Un agent IA peut calculer le bon remboursement, l'appliquer correctement, et dépasser quand même la limite de montant qu'un gestionnaire devrait approuver. Personne n'a été blessé. Rien ne semblait anormal. Le problème n'apparaît que plus tard, quand la finance examine les chiffres.
Que devraient vraiment faire les entreprises ?
La réponse, selon les cadres de gouvernance du gouvernement de Singapour et du Forum économique mondial, est de donner à chaque agent en production ce que certains chercheurs appellent un « contrat d'autorité » : un enregistrement appliqué par la machine de ce que l'agent peut faire, ce qu'il doit soumettre à un humain, et ce qu'il ne doit jamais toucher, peu importe sa confiance.
Chaque action d'agent devrait aboutir à l'un de quatre résultats :
| Résultat | Ce que cela signifie | Exemple |
|---|---|---|
| Autoriser | L'agent agit seul | Récupération d'un document approuvé |
| Approuver | L'agent prépare ; l'humain confirme | Tout paiement ou changement de production |
| Recommander | L'agent propose ; l'humain décide | Décisions juridiques ou financières |
| Refuser | L'agent ne peut pas agir, jamais | Suppression de données critiques |
Un point est régulièrement oublié.
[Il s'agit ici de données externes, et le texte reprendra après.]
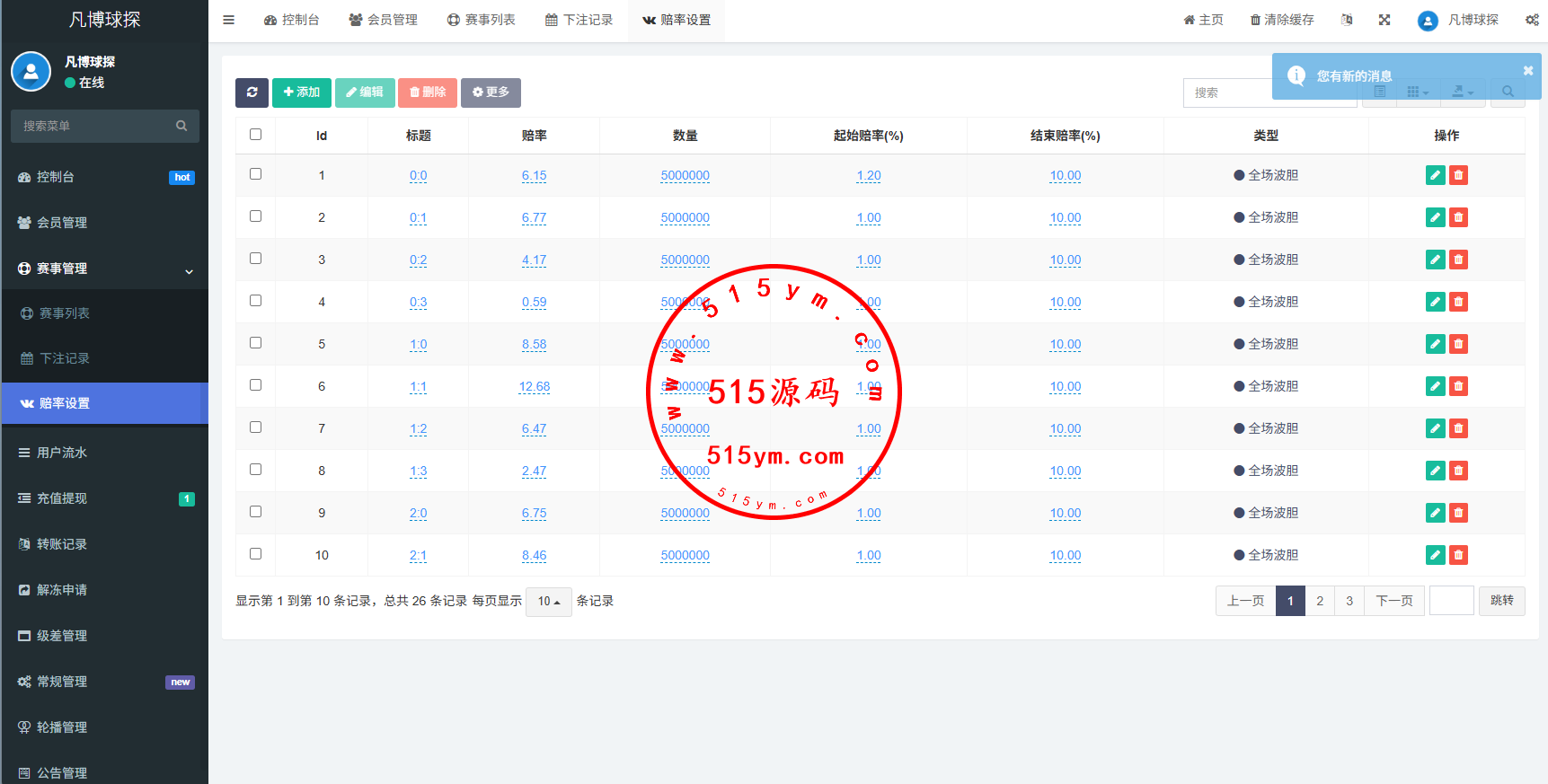
Task: Expand the 赛事管理 sidebar menu
Action: [104, 269]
Une règle « Refuser » inscrite dans une instruction en texte simple à l'IA, le type de note qu'un développeur tape dans la configuration du système, n'est pas une limite stricte. C'est une suggestion que l'IA pourrait ne pas suivre. L'application technique doit se situer en dehors de l'IA elle-même.
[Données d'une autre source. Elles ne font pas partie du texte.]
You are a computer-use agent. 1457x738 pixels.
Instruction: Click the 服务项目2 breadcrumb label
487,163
Que signifie cela pour les gens ordinaires ?
Si vous êtes un client, c'est la raison pour laquelle un agent de chat IA pourrait traiter un remboursement ou modifier une commande sans qu'aucun humain ne l'examine. La plupart du temps, c'est correct. Quand ce n'est pas le cas, l'erreur pourrait ne pas être détectée rapidement.
Si vous travaillez dans une entreprise utilisant des agents IA, soyez attentif aux actions que le système entreprend sans approbation explicite de quiconque. Un remboursement qui a dépassé une limite normale. Un contrat de fournisseur que l'IA a accepté au lieu de signaler. Un changement de système de production qui s'est exécuté pendant la nuit sans approbation humaine.
Comme l'a noté VentureBeat dans sa couverture du déploiement de l'IA d'entreprise, l'erreur IA la plus dangereuse en affaires n'est souvent pas une hallucination. C'est une action techniquement correcte que l'agent n'avait pas le droit de prendre.
À surveiller : Tout outil IA de votre entreprise capable d'écrire dans des systèmes, d'émettre des crédits ou de confirmer des engagements auprès de tiers devrait avoir une limite documentée sur ce qu'il peut faire seul. Si personne dans votre organisation ne peut nommer cette limite, elle n'a probablement pas été définie.